> **Dataset entries**
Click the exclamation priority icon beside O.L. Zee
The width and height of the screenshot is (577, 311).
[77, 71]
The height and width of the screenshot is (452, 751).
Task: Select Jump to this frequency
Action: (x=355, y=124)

> **What is required**
Would you repeat the records above without any changes?

> **Solution to this task**
Click the exclamation priority icon beside O.L. Zee
The width and height of the screenshot is (577, 311).
[77, 71]
The height and width of the screenshot is (452, 751).
Task: Select Jump to this frequency
Action: (x=355, y=124)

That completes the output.